Secondly, much of the burden for preventing and responding to homelessness falls on interpersonal support networks. While staying with family and friends is often not considered a form of homelessness, it appears to be the most common arrangement for people without their own permanent home and is likely to be an important staging and landing point for people entering and exiting street and sheltered homelessness (O’Donnell 2019).

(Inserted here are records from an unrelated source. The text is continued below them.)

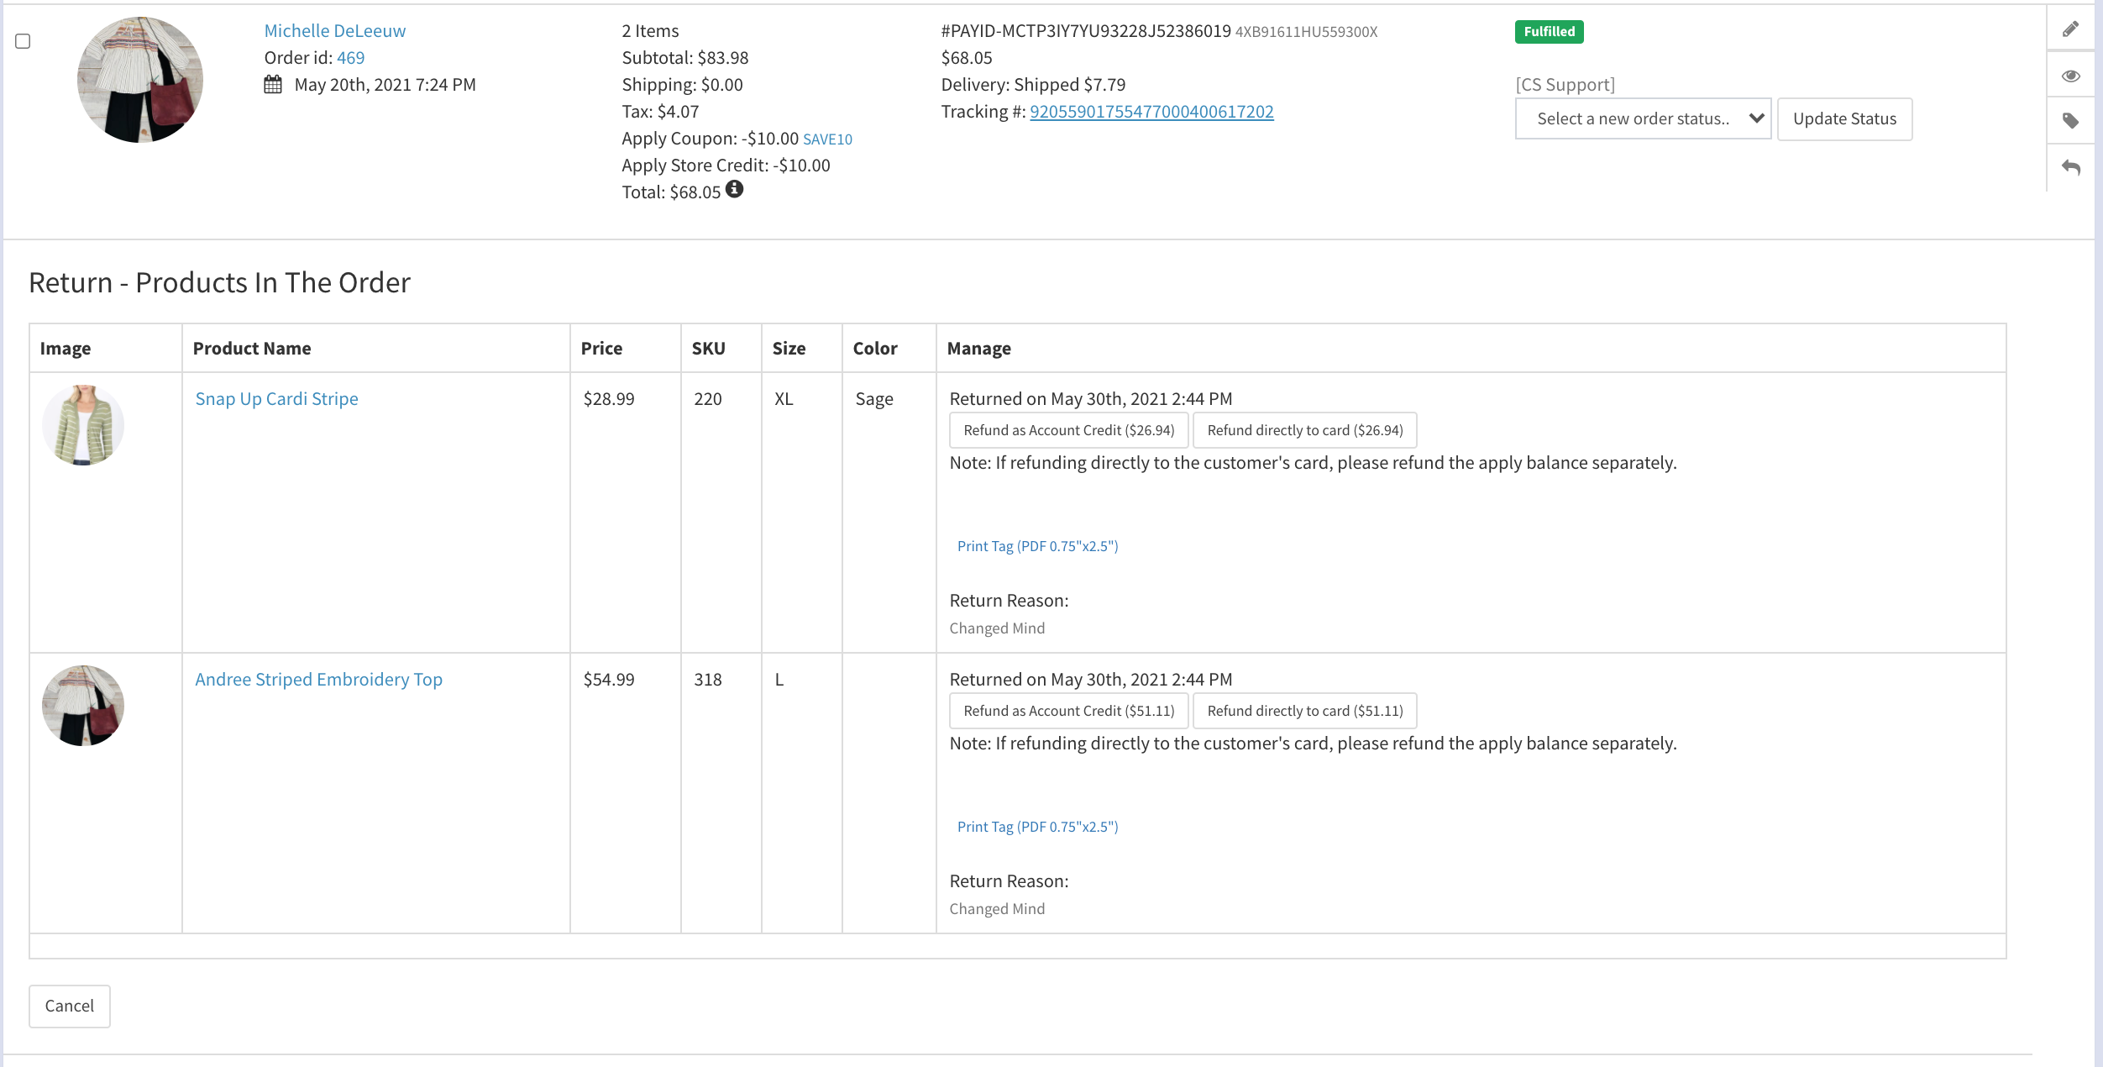Click Snap Up Cardi Stripe thumbnail
2103x1067 pixels.
(83, 425)

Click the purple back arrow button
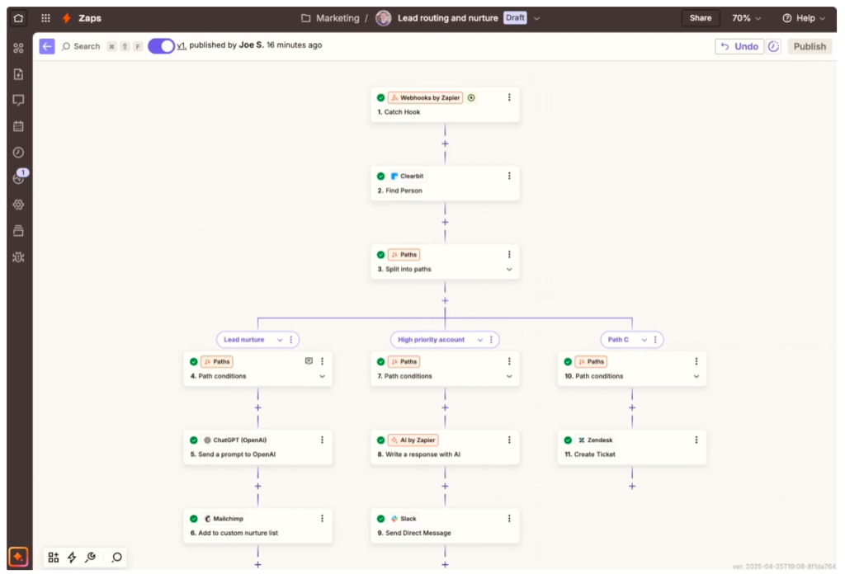[47, 46]
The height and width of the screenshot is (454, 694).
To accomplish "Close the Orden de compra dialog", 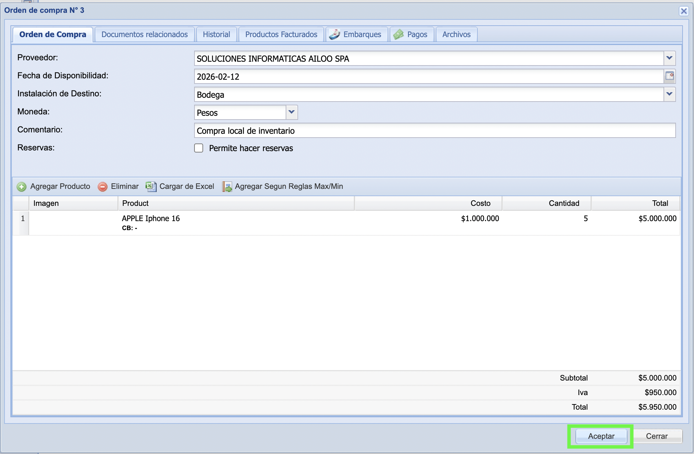I will click(684, 11).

Such implications highlight the importance of public policy in rectifying housing market deficiencies and providing a safety net when interpersonal supports fail or no longer exist. They also underscore the value of annual estimates, not just to measure the scale of homelessness, but also to reveal something of its nature and experience.
ABS (2015). General Social Survey: Summary Results, Australia, 2014. Cat no. 4159.0. Canberra: Australian Bureau of Statistics.
Chamberlain, C. and Johnson, G. (2015). How many Australians have slept rough? Australian Journal of Social Issues, 50(4), 439-456.
Culhane, D.P., Metraux, S., Park, J.M., Schretzman, M., and Valente, J. (2007). Testing a typology of family homelessness based on patterns of public shelter utilization in four U.S. jurisdictions: Implication for policy and program planning. Housing Policy Debate, 18(1), 1‑28.
Link, B.G., Phelan, J., Bresnahan, M., Stueve, A., Moore, R.E., and Susser, E. (1995). Lifetime and Five-Year Prevalence of Homelessness in the United States: New Evidence on an Old Debate. American Journal of Orthopsychiatry 65(3), 347-354.
O’Donnell, J. (2020). Estimating annual rates of homelessness. Demographic Research, 43(1), 1-34.
O’Donnell, J. (2019). Does social housing reduce homelessness? A multistate analysis of housing and homelessness pathways. Housing Studies, DOI: 10.1080/02673037.2018.1549318, 1-27.